[Opening Data for this task section]

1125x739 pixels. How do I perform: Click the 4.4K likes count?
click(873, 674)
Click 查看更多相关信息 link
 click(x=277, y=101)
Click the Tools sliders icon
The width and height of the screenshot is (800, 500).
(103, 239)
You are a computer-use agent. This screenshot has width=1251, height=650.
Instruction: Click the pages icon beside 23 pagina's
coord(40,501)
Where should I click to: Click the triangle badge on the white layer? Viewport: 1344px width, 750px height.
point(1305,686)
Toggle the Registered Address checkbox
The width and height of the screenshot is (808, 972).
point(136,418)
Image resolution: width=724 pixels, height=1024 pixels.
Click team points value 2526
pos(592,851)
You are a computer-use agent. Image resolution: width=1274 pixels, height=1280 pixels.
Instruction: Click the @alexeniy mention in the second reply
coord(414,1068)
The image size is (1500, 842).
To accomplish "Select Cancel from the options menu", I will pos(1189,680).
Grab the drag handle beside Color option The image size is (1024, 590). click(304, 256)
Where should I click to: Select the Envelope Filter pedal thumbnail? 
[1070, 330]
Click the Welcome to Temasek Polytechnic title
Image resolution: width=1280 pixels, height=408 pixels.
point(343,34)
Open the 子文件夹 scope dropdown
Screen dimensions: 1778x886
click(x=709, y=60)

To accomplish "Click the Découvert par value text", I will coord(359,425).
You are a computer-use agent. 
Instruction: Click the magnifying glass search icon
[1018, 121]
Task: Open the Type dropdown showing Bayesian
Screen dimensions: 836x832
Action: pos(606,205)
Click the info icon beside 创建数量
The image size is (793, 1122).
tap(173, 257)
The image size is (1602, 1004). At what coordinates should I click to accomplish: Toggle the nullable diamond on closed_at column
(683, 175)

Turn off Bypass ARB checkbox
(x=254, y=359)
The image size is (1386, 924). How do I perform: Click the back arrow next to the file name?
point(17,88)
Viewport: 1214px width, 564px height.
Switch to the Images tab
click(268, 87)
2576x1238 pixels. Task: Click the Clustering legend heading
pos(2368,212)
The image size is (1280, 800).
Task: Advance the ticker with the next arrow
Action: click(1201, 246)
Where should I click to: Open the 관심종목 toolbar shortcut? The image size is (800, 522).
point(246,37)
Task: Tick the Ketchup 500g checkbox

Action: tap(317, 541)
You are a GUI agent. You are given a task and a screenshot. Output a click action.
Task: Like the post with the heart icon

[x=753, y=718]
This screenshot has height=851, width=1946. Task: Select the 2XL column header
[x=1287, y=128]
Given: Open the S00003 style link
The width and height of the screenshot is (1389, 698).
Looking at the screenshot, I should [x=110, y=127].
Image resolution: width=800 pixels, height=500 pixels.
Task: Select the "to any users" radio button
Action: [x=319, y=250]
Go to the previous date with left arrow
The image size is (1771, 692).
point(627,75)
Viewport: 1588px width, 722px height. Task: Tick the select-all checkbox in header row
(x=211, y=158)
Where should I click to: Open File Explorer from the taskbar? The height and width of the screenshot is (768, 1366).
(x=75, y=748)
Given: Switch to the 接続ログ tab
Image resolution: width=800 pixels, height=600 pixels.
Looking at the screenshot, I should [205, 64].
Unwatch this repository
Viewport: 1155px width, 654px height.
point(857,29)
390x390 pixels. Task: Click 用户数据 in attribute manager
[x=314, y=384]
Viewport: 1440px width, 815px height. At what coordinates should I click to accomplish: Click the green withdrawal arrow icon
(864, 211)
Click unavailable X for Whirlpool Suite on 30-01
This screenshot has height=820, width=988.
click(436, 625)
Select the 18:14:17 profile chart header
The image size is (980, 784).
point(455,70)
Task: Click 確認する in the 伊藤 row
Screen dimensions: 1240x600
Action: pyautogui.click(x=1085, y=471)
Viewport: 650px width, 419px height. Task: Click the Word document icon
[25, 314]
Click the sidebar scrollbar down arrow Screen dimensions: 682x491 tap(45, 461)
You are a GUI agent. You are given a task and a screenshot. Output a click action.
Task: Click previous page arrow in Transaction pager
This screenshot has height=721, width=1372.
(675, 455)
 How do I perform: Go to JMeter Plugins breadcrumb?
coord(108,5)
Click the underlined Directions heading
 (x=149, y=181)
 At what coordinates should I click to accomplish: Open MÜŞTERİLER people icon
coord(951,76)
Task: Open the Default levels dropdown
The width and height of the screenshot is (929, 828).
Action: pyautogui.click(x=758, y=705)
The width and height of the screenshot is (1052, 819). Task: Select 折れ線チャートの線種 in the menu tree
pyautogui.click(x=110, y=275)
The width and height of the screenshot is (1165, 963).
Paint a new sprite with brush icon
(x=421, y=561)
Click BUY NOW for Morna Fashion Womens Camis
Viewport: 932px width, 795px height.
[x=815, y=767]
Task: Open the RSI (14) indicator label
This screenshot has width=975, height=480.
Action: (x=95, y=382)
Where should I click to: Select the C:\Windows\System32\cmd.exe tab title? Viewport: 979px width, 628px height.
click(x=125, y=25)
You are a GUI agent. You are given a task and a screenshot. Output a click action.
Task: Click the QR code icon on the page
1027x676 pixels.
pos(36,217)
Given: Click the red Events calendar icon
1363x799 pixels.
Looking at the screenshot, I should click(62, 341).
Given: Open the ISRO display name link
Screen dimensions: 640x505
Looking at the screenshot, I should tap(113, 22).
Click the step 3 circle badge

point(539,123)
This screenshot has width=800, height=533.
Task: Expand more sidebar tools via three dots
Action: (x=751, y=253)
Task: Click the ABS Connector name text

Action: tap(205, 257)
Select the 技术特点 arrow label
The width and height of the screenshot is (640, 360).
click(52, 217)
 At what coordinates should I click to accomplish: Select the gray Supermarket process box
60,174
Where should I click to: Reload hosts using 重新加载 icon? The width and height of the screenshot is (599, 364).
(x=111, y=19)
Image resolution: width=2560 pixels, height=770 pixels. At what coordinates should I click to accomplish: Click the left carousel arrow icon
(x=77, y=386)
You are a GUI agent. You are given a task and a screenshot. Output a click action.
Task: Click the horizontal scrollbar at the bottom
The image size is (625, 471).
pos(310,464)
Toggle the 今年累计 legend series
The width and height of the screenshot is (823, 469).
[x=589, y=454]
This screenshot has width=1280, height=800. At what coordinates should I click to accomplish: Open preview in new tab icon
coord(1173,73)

[Closing Data for this task section]

Instructions to follow.
Your job is to restate all of the data word for word.

Result below.
1125x739 pixels. How do I perform: Click the 4.4K likes count?
click(873, 674)
Click 查看更多相关信息 link
 click(x=277, y=101)
Click the Tools sliders icon
The width and height of the screenshot is (800, 500).
(103, 239)
You are a computer-use agent. This screenshot has width=1251, height=650.
Instruction: Click the pages icon beside 23 pagina's
coord(40,501)
Where should I click to: Click the triangle badge on the white layer? Viewport: 1344px width, 750px height.
point(1305,686)
Toggle the Registered Address checkbox
The width and height of the screenshot is (808, 972).
point(136,418)
Image resolution: width=724 pixels, height=1024 pixels.
Click team points value 2526
pos(592,851)
You are a computer-use agent. Image resolution: width=1274 pixels, height=1280 pixels.
Instruction: Click the @alexeniy mention in the second reply
coord(414,1068)
The image size is (1500, 842).
To accomplish "Select Cancel from the options menu", I will pos(1189,680).
Grab the drag handle beside Color option The image size is (1024, 590). click(304, 256)
Where should I click to: Select the Envelope Filter pedal thumbnail? 
[1070, 330]
Click the Welcome to Temasek Polytechnic title
Image resolution: width=1280 pixels, height=408 pixels.
point(343,34)
Open the 子文件夹 scope dropdown
Screen dimensions: 1778x886
click(x=709, y=60)

To accomplish "Click the Découvert par value text", I will coord(359,425).
You are a computer-use agent. 
Instruction: Click the magnifying glass search icon
[1018, 121]
Task: Open the Type dropdown showing Bayesian
Screen dimensions: 836x832
Action: pos(606,205)
Click the info icon beside 创建数量
The image size is (793, 1122).
tap(173, 257)
The image size is (1602, 1004). At what coordinates should I click to accomplish: Toggle the nullable diamond on closed_at column
(683, 175)

Turn off Bypass ARB checkbox
(x=254, y=359)
The image size is (1386, 924). How do I perform: Click the back arrow next to the file name?
point(17,88)
Viewport: 1214px width, 564px height.
Switch to the Images tab
click(268, 87)
2576x1238 pixels. Task: Click the Clustering legend heading
pos(2368,212)
The image size is (1280, 800).
Task: Advance the ticker with the next arrow
Action: click(1201, 246)
Where should I click to: Open the 관심종목 toolbar shortcut? The image size is (800, 522).
point(246,37)
Task: Tick the Ketchup 500g checkbox

Action: tap(317, 541)
You are a GUI agent. You are given a task and a screenshot. Output a click action.
Task: Like the post with the heart icon

[x=753, y=718]
This screenshot has height=851, width=1946. Task: Select the 2XL column header
[x=1287, y=128]
Given: Open the S00003 style link
The width and height of the screenshot is (1389, 698).
Looking at the screenshot, I should [x=110, y=127].
Image resolution: width=800 pixels, height=500 pixels.
Task: Select the "to any users" radio button
Action: [x=319, y=250]
Go to the previous date with left arrow
The image size is (1771, 692).
point(627,75)
Viewport: 1588px width, 722px height. Task: Tick the select-all checkbox in header row
(x=211, y=158)
Where should I click to: Open File Explorer from the taskbar? The height and width of the screenshot is (768, 1366).
(x=75, y=748)
Given: Switch to the 接続ログ tab
Image resolution: width=800 pixels, height=600 pixels.
Looking at the screenshot, I should [205, 64].
Unwatch this repository
Viewport: 1155px width, 654px height.
point(857,29)
390x390 pixels. Task: Click 用户数据 in attribute manager
[x=314, y=384]
Viewport: 1440px width, 815px height. At what coordinates should I click to accomplish: Click the green withdrawal arrow icon
(864, 211)
Click unavailable X for Whirlpool Suite on 30-01
This screenshot has height=820, width=988.
click(436, 625)
Select the 18:14:17 profile chart header
The image size is (980, 784).
point(455,70)
Task: Click 確認する in the 伊藤 row
Screen dimensions: 1240x600
Action: pyautogui.click(x=1085, y=471)
Viewport: 650px width, 419px height. Task: Click the Word document icon
[25, 314]
Click the sidebar scrollbar down arrow Screen dimensions: 682x491 tap(45, 461)
You are a GUI agent. You are given a task and a screenshot. Output a click action.
Task: Click previous page arrow in Transaction pager
This screenshot has height=721, width=1372.
(675, 455)
 How do I perform: Go to JMeter Plugins breadcrumb?
coord(108,5)
Click the underlined Directions heading
 (x=149, y=181)
 At what coordinates should I click to accomplish: Open MÜŞTERİLER people icon
coord(951,76)
Task: Open the Default levels dropdown
The width and height of the screenshot is (929, 828).
Action: pyautogui.click(x=758, y=705)
The width and height of the screenshot is (1052, 819). Task: Select 折れ線チャートの線種 in the menu tree
pyautogui.click(x=110, y=275)
The width and height of the screenshot is (1165, 963).
Paint a new sprite with brush icon
(x=421, y=561)
Click BUY NOW for Morna Fashion Womens Camis
Viewport: 932px width, 795px height.
[x=815, y=767]
Task: Open the RSI (14) indicator label
This screenshot has width=975, height=480.
Action: (x=95, y=382)
Where should I click to: Select the C:\Windows\System32\cmd.exe tab title? Viewport: 979px width, 628px height.
click(x=125, y=25)
You are a GUI agent. You are given a task and a screenshot. Output a click action.
Task: Click the QR code icon on the page
1027x676 pixels.
pos(36,217)
Given: Click the red Events calendar icon
1363x799 pixels.
Looking at the screenshot, I should click(62, 341).
Given: Open the ISRO display name link
Screen dimensions: 640x505
Looking at the screenshot, I should tap(113, 22).
Click the step 3 circle badge

point(539,123)
This screenshot has width=800, height=533.
Task: Expand more sidebar tools via three dots
Action: (x=751, y=253)
Task: Click the ABS Connector name text

Action: tap(205, 257)
Select the 技术特点 arrow label
The width and height of the screenshot is (640, 360).
click(52, 217)
 At what coordinates should I click to accomplish: Select the gray Supermarket process box
60,174
Where should I click to: Reload hosts using 重新加载 icon? The width and height of the screenshot is (599, 364).
(x=111, y=19)
Image resolution: width=2560 pixels, height=770 pixels. At what coordinates should I click to accomplish: Click the left carousel arrow icon
(x=77, y=386)
You are a GUI agent. You are given a task and a screenshot. Output a click action.
Task: Click the horizontal scrollbar at the bottom
The image size is (625, 471).
pos(310,464)
Toggle the 今年累计 legend series
The width and height of the screenshot is (823, 469).
[x=589, y=454]
This screenshot has width=1280, height=800. At what coordinates should I click to accomplish: Open preview in new tab icon
coord(1173,73)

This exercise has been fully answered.